Vamos trazer R$ 300 milhões para obras’.

A prefeitura de Itaboraí deve lançar na próxima semana o edital de licitação para as obras de pavimentação da estrada que liga os bairros de São José à Serrinha. Serão quase sete quilômetros em um projeto estimado em R$ 10 milhões. A demora nas obras, observada por todos os moradores que se utilizam da estrada é justificada pelo prefeito Sérgio Soares, em entrevista a O SÃO GONÇALO. A administração também entra o mês de outubro comemorando a quitação de débitos com a Previdência Social, que permitiu iniciar negociações para projetos com o Ministério das Cidades no valor de R$ 300 milhões.

O SÃO GONÇALO – Os moradores de São José reclamam que por diversas vezes a obra de pavimentação da estrada foi adiada. Houve problemas de orçamento ou de planejamento que impediram o início dos trabalhos?

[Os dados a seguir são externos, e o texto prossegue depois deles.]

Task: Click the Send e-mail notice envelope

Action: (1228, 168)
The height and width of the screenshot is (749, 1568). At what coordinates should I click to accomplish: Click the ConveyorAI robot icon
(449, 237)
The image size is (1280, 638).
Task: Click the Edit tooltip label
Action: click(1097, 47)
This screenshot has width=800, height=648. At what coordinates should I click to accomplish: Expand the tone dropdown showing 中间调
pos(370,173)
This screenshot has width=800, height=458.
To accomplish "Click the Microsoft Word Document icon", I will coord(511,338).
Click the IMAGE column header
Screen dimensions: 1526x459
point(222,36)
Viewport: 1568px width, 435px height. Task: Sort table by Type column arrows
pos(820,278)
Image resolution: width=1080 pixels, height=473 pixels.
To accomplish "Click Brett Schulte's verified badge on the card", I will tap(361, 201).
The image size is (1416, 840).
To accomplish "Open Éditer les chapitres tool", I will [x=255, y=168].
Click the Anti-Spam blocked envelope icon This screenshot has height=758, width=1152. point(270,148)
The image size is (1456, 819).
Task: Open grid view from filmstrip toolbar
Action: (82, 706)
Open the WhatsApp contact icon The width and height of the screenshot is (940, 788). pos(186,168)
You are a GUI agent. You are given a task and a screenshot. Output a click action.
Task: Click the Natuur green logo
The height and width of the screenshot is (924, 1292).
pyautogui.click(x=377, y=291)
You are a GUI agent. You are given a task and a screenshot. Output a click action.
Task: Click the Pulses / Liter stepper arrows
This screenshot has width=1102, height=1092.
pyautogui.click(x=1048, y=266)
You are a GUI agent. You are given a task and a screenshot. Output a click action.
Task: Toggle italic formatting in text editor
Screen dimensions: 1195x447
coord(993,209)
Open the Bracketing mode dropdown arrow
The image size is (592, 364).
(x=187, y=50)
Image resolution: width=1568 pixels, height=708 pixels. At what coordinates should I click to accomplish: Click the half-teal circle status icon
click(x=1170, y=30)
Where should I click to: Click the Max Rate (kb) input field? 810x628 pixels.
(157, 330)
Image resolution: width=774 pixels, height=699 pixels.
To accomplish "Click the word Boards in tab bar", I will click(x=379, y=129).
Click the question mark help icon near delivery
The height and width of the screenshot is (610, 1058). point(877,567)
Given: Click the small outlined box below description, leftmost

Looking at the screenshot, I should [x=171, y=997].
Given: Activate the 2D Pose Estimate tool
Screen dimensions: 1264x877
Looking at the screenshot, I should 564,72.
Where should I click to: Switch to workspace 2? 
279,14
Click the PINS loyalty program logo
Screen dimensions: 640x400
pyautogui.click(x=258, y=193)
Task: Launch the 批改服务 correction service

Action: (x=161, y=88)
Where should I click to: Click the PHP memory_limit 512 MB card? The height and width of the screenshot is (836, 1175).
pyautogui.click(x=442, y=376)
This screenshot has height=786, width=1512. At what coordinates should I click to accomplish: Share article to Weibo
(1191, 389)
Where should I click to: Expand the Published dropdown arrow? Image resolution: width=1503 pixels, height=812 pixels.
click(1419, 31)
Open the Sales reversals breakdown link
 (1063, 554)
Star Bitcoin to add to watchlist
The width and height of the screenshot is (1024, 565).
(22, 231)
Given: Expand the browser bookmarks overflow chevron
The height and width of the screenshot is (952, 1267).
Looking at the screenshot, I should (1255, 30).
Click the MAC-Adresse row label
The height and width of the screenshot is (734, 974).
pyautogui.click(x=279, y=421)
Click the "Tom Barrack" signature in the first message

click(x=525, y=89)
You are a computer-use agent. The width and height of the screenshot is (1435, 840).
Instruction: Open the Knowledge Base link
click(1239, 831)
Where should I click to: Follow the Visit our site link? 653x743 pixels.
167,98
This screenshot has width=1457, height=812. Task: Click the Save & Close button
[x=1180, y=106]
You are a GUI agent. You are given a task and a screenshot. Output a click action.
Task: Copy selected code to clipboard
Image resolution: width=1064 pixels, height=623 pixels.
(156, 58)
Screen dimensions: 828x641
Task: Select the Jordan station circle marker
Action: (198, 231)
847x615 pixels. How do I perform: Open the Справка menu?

Sérgio Soares – Espero que na primeira semana de dezembro as máquinas já estejam em São José. Mas realmente estamos atrasados com a promessa que fizemos. Contratamos uma empresa para fazer o projeto que não prestou atenção aos detalhes e fez todo o planejamento da divisa para São Gonçalo. O projeto veio para nós, e na elaboração do edital
percebemos que estava invertido. Mandamos que a empresa refizesse tudo, mas desta vez, da divisa para Itaboraí. No próximo dia 15 vamos publicar o edital, no dia 4 de novembro certamente o contrato já vai estar assinado e em trinta dias começam as obras. É a minha terra, onde me criei, e estou ansioso para começar a pavimentação daquela estrada.

O SÃO GONÇALO – A divisa com São Gonçalo é um dos trechos mais complicados daquela estrada, a partir do Largo da Ideia, e que afeta justamente muitos moradores de Itaboraí.

Sérgio Soares – Me encontrei com a prefeita Aparecida Panisset em um reunião no Departamento de Estradas e Rodagens. Conversamos sobre isso, e ela se comprometeu a fazer este quilômetro, do Largo da Ideia até São Gonçalo ao mesmo tempo em que nós fizermos a obra em Itaboraí.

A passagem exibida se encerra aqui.